**EXERCISE INSTRUCTIONS:** Copy out the material from the line containing "What do you see at coordinates (1510, 14)" through the line containing "center [225, 32].", substituting "Find an element on the screen" for "Locate an element on the screen" and leaving everything else unchanged.

**MATERIAL:**
== == ==
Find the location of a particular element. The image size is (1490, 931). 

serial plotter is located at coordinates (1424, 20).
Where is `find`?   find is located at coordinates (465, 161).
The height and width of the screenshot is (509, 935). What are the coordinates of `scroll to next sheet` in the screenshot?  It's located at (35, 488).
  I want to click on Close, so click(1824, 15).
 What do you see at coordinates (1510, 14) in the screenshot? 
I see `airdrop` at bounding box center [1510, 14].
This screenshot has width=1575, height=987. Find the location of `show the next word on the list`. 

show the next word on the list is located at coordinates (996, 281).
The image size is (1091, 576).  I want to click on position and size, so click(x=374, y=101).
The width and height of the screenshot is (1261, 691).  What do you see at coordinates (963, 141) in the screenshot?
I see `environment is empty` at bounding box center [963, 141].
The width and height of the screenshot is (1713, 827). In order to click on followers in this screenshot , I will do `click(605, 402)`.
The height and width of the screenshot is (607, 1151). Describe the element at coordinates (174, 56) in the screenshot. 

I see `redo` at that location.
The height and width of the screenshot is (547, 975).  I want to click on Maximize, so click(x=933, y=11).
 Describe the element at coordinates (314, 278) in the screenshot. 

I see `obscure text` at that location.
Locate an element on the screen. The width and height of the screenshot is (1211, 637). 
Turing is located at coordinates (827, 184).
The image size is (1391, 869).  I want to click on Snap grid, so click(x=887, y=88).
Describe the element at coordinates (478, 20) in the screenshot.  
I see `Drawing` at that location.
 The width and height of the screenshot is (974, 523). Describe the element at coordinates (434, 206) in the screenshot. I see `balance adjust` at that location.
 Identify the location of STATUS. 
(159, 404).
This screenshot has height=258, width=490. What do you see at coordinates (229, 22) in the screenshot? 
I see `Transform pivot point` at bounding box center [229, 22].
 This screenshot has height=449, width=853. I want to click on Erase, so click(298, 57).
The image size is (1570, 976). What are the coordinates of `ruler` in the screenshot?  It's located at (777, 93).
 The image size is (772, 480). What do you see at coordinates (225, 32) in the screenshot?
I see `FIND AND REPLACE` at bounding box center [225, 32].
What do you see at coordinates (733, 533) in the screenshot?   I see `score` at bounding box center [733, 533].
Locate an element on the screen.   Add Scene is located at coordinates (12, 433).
== == ==
**WRITTEN SOLUTION:**
 What do you see at coordinates (1510, 14) in the screenshot? 
I see `airdrop` at bounding box center [1510, 14].
This screenshot has width=1575, height=987. Find the location of `show the next word on the list`. 

show the next word on the list is located at coordinates (996, 281).
The image size is (1091, 576).  I want to click on position and size, so click(x=374, y=101).
The width and height of the screenshot is (1261, 691).  What do you see at coordinates (963, 141) in the screenshot?
I see `environment is empty` at bounding box center [963, 141].
The width and height of the screenshot is (1713, 827). In order to click on followers in this screenshot , I will do `click(605, 402)`.
The height and width of the screenshot is (607, 1151). Describe the element at coordinates (174, 56) in the screenshot. 

I see `redo` at that location.
The height and width of the screenshot is (547, 975).  I want to click on Maximize, so click(x=933, y=11).
 Describe the element at coordinates (314, 278) in the screenshot. 

I see `obscure text` at that location.
Find an element on the screen. The width and height of the screenshot is (1211, 637). 
Turing is located at coordinates (827, 184).
The image size is (1391, 869).  I want to click on Snap grid, so click(x=887, y=88).
Describe the element at coordinates (478, 20) in the screenshot.  
I see `Drawing` at that location.
 The width and height of the screenshot is (974, 523). Describe the element at coordinates (434, 206) in the screenshot. I see `balance adjust` at that location.
 Identify the location of STATUS. 
(159, 404).
This screenshot has height=258, width=490. What do you see at coordinates (229, 22) in the screenshot? 
I see `Transform pivot point` at bounding box center [229, 22].
 This screenshot has height=449, width=853. I want to click on Erase, so click(298, 57).
The image size is (1570, 976). What are the coordinates of `ruler` in the screenshot?  It's located at (777, 93).
 The image size is (772, 480). What do you see at coordinates (225, 32) in the screenshot?
I see `FIND AND REPLACE` at bounding box center [225, 32].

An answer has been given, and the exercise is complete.